Return the records starting at the line containing "622x468 pixels." and ending at the line containing "pos(119,286)", reproducing each line exactly as it appears.

§ DATA SHOWN
☆ ☆ ☆ ☆

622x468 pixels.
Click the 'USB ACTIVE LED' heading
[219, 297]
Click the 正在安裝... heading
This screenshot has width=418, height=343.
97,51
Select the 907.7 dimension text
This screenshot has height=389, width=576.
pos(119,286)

☆ ☆ ☆ ☆

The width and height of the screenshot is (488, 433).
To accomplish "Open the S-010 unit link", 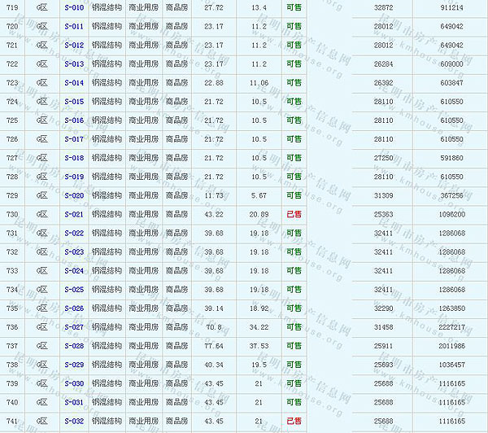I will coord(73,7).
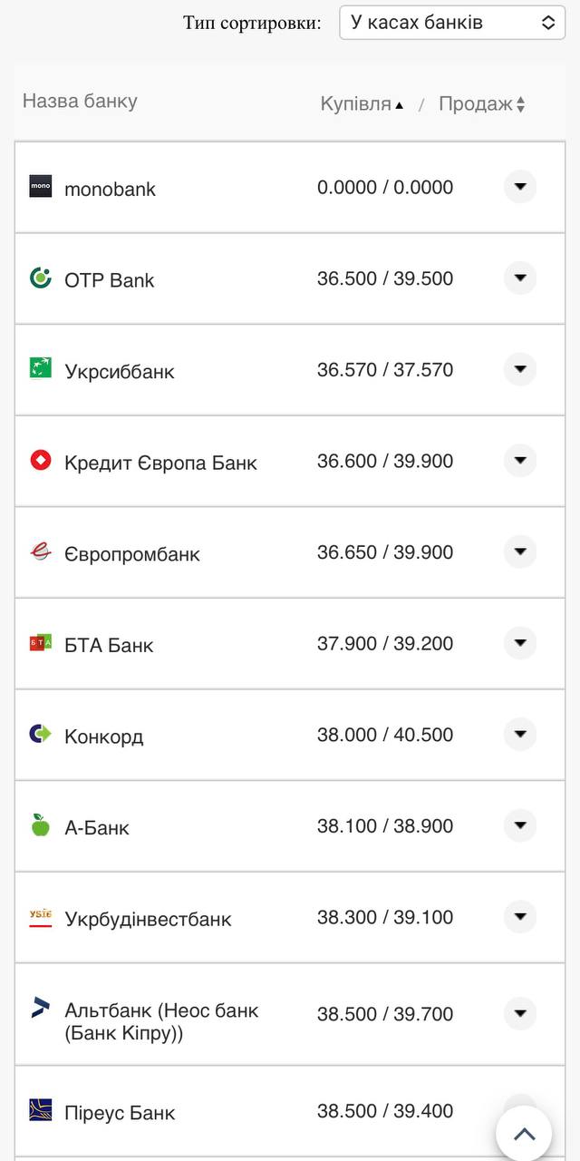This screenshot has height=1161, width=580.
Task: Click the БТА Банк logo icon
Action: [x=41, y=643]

☆ ☆ ☆ ☆

§ FINAL RESULT
622x468 pixels.
Click the 'USB ACTIVE LED' heading
[219, 297]
Click the 正在安裝... heading
This screenshot has width=418, height=343.
97,51
Select the 907.7 dimension text
This screenshot has height=389, width=576.
pos(119,286)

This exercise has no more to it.